PEP Can Prevent Acquiring HIV After Exposure to HIV

Post-exposure prophylaxis, or PEP, is a way to prevent acquiring HIV by taking anti-HIV medications after a recent possible exposure to the virus. Available from emergency rooms and doctors’ offices, PEP must be started within 72 hours after a possible exposure to HIV.

When to take PEP

If you think you’ve recently been exposed to HIV, talk to your health care provider or an emergency room doctor about PEP right away. Exposure can occur:

  • During sex, for example, if a condom broke
  • Through sharing needles and works to prepare drugs
  • Through a sexual assault
  • Through an accident in a health care workplace

For health care workers exposed to HIV

Health care workers who are exposed to HIV at work should report the exposure to a supervisor and seek medical attention immediately. Occupational transmission of HIV to health care workers is extremely rare, and the proper use of safety devices and barriers can help minimize the risk of exposure while caring for patients with HIV.

Clinicians caring for health care workers who have had a possible exposure can call the PEPline (1-888-448-4911), which offers around-the-clock advice on managing occupational exposures to HIV, as well as to hepatitis B and C. Exposed health care workers may also call the PEPline, but they should seek local medical attention first. The Centers for Disease Control and Prevention (CDC) have guidelines for the management of health care worker exposures to HIV and recommendations for PEP. Read more about occupational exposure to HIV and strategies to prevent it in this CDC fact sheet.

How to take PEP

If you’re prescribed PEP, you’ll need to take it once or twice daily for 28 days.
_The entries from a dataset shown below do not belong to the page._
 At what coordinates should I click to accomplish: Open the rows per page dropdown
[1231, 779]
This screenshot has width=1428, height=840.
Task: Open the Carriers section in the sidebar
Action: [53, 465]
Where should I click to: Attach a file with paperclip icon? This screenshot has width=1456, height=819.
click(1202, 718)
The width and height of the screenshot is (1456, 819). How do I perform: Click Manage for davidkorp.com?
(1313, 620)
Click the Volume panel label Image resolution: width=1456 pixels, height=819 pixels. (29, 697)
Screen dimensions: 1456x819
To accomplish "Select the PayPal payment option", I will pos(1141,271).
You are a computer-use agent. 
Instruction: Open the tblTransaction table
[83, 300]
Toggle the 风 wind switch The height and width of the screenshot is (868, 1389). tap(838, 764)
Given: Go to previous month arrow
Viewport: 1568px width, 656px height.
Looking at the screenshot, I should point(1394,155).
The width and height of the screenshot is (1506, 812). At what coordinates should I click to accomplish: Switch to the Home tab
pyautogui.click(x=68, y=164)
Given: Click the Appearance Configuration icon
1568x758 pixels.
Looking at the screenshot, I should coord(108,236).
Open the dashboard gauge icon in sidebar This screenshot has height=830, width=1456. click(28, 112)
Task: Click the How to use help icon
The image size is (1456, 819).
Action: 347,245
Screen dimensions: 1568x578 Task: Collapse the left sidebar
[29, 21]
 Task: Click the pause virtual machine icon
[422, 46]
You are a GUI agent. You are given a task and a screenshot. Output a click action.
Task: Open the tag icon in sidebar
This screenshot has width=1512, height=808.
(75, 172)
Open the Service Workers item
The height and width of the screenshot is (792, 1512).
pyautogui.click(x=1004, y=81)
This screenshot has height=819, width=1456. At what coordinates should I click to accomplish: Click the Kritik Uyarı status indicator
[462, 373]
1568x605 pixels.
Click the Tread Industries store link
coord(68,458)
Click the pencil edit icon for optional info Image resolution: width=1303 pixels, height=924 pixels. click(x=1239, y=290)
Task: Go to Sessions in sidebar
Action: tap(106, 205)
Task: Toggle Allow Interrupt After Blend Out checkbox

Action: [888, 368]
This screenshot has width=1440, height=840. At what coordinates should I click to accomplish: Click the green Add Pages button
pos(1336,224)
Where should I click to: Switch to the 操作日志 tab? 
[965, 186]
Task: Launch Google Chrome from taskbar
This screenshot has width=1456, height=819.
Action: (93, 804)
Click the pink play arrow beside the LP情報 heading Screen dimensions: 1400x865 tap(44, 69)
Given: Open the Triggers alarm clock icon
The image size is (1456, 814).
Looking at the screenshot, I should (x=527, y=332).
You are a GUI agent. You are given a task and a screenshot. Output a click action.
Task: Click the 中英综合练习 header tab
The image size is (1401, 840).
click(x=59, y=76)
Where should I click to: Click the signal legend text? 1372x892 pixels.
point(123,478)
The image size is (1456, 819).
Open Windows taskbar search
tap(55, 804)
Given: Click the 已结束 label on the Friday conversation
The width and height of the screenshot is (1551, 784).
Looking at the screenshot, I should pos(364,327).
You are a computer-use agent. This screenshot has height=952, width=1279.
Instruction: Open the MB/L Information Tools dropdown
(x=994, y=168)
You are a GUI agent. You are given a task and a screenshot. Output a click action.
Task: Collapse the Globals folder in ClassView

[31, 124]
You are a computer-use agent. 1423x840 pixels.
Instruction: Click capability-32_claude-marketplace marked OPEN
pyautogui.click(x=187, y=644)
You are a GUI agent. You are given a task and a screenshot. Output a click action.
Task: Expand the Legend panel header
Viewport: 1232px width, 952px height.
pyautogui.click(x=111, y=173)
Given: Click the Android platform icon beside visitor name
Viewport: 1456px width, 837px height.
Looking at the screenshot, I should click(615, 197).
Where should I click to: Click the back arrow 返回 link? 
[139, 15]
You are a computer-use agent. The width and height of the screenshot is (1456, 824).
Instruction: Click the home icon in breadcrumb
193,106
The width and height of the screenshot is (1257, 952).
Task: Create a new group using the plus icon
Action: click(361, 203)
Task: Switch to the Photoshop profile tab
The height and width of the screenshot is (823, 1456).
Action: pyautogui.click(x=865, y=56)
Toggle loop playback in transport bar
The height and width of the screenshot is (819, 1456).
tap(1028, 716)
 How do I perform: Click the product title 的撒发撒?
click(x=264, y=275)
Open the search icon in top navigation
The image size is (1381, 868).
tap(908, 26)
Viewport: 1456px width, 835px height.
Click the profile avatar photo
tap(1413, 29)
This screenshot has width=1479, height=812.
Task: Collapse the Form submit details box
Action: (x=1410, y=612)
PEP is effective in preventing HIV when administered correctly, but not 100 percent effective. PEP is safe but may cause side effects like nausea in some people. These side effects can be treated and are not life-threatening.

PEP is not a substitute for regular use of other proven HIV prevention methods, such as:

  • Pre-exposure prophylaxis (PrEP), which means taking HIV medicines daily to lower your chance of acquiring HIV from a HIV-positive partner
  • Using condoms the right way every time you have sex
  • Using only your own new, sterile needles and works every time you inject drugs

How can I pay for PEP?

If you’re prescribed PEP after a sexual assault, you may qualify for partial or total reimbursement for medicines and clinical care costs through the Office for Victims of Crime, funded by the US Department of Justice (see the contact information for each state).

If you’re a health care worker who was exposed to HIV on the job, your workplace health insurance or workers’ compensation will usually pay for PEP.

If you’re prescribed PEP for another reason and you cannot get insurance coverage, your health care provider can apply for free PEP medicines through the medication assistance programs run by the manufacturers. Online applications can be faxed to the company, or some companies have special phone lines. These can be handled urgently in many cases to avoid a delay in getting medicine.